The varnish on the office door was cracked with age. The frosted glass window inset into the door read “Walker Stevenson, Esq. Attorney at Law.” Jamison opened the door expecting to see the usual secretary acting as gatekeeper, but it was only one large room and sitting there staring at him was Walker Stevenson himself.
Stevenson didn’t react or even seem startled. Apparently, he was used to people simply walking in on him without an appointment. Jamison doubted that his schedule required much advance n
otice. “Judge Stevenson, I’m Matt—”
“I’m not a judge anymore, but thank you for the consideration. And you are Matt Jamison, man of the hour for the current version of the Harker case.”
“Yes, I mean, yes, I’m Matt Jamison.”
“What can I do for you, Mr. Jamison?” Stevenson spoke quietly, the weariness well-worn into him. “I’m assuming you’re here to ask the same question everyone involved with the Harker case gets around to asking: ‘Why?’ Is that it?”
“May I have a seat?”
Stevenson dismissively waved Jamison over to the only chair in front of the desk and moved the yellow legal pad in front of him. “Simple answer. I did what I thought was right. I did what I thought I could live with.”
“I understand.”
“I doubt that you do.”
Jamison shifted uncomfortably in his chair. “Judge Stevenson …”
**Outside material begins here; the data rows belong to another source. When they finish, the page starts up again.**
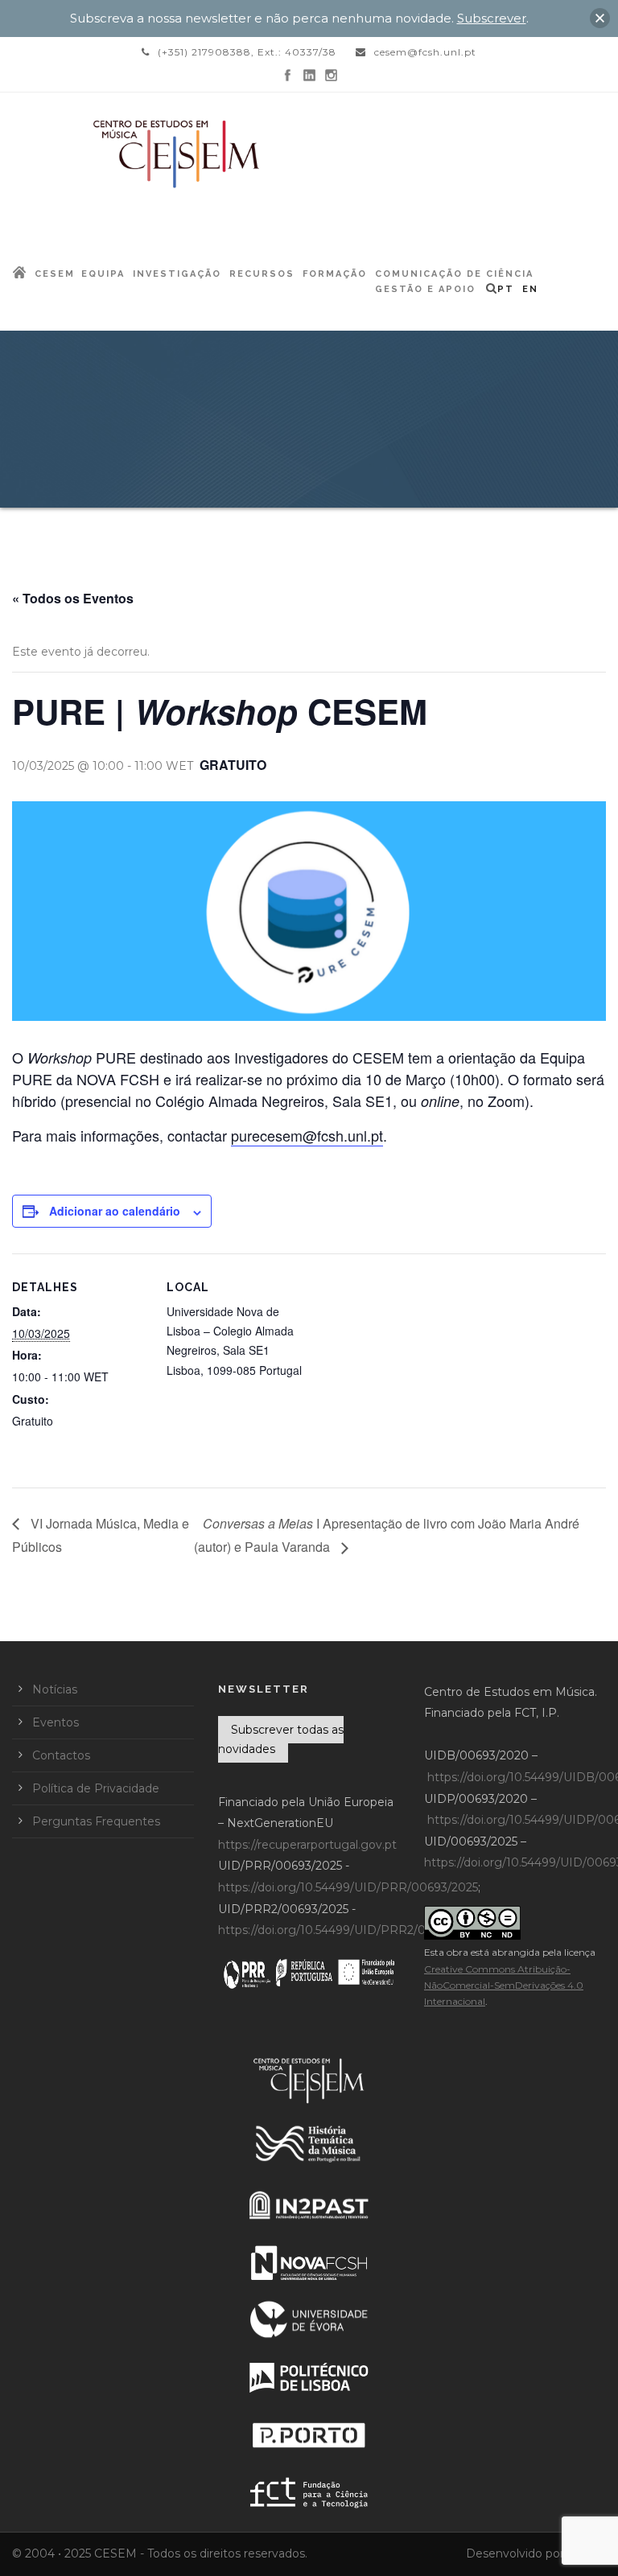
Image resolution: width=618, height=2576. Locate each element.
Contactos (61, 1755)
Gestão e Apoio (425, 289)
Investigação (177, 274)
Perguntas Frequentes (96, 1821)
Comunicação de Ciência (454, 274)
Stevenson smiled. It struck Jamison that the smile was with the corners of his mouth turned down, but there was something about it that seemed to be hiding a more insightful rationale. Jamison waited politely and then asked, “Judge Stevenson, it’s important to me to know your reason. I can’t let the Harker case go.”
“You won, didn’t you? What is it that you can’t seem to accept?”
“I can’t accept that winning was the right result.”
“That never bothered your father. That’s why you’re here, isn’t it? Your father?” Stevenson’s eyes seemed to instinctively focus like those of a judge staring over the bench at a lawyer who was attempting to misdirect him.
Jamison didn’t respond regarding his father. “Judge, the Harker case didn’t seem like the kind of case to give mercy. You had to know when you refused to impose the death penalty that there would be a public furor.”
Stevenson stood up and walked to the single window behind his desk. “I’m not sure that I expected what happened, but I did know that I couldn’t live with the result otherwise. Every judge can count on his or her hands the cases that they never forget. They aren’t the big cases or the flashy rulings. They’re the cases where you wonder if you used your power wisely. They’re the ones that keep you awake at night because nobody knows but you. The public doesn’t understand that. Lawyers don’t understand that. Not even your spouse understands that. Because you don’t speak about it.”